Instructions for the task: Below are lines of records; copy exactly those from the one containing "Given: Click highlighted" through the one containing "Open article 時代に合った技術伝承の方法は", leaving the pictures behind.

+ + + + + + +

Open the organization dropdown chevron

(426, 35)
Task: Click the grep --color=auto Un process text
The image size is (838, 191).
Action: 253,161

+ + + + + + +

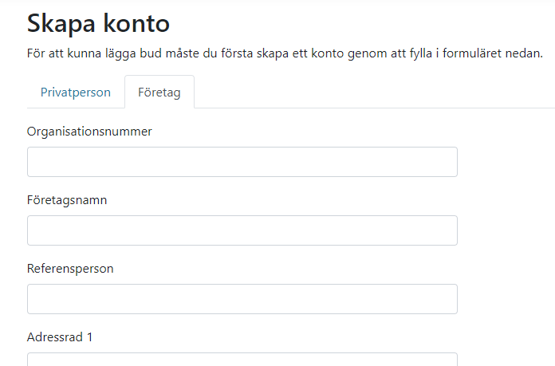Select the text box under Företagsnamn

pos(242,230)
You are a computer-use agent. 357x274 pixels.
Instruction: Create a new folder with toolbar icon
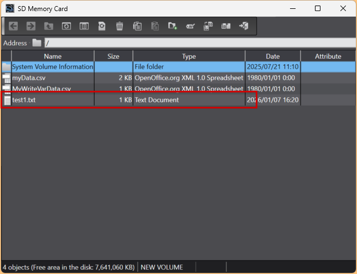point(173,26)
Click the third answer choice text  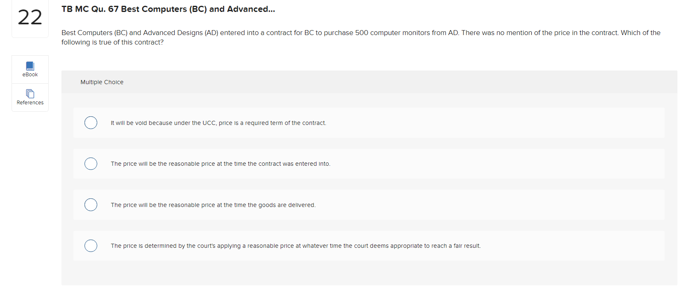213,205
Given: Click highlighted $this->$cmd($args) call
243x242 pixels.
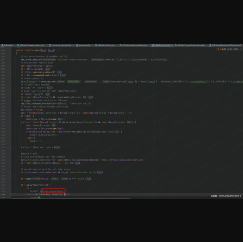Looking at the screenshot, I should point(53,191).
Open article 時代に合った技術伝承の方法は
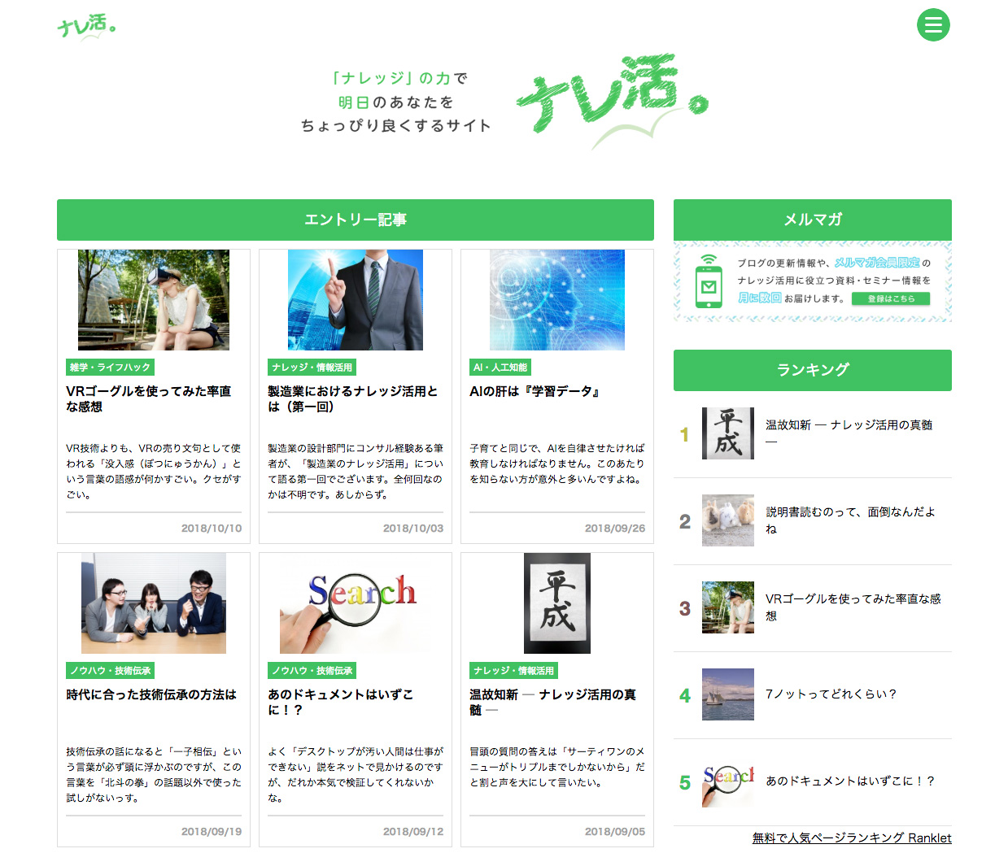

+ + + + + + +

Task solution:
Given: Click highlighted $this->$cmd($args) call
243x242 pixels.
Looking at the screenshot, I should point(53,191).
Open article 時代に合った技術伝承の方法は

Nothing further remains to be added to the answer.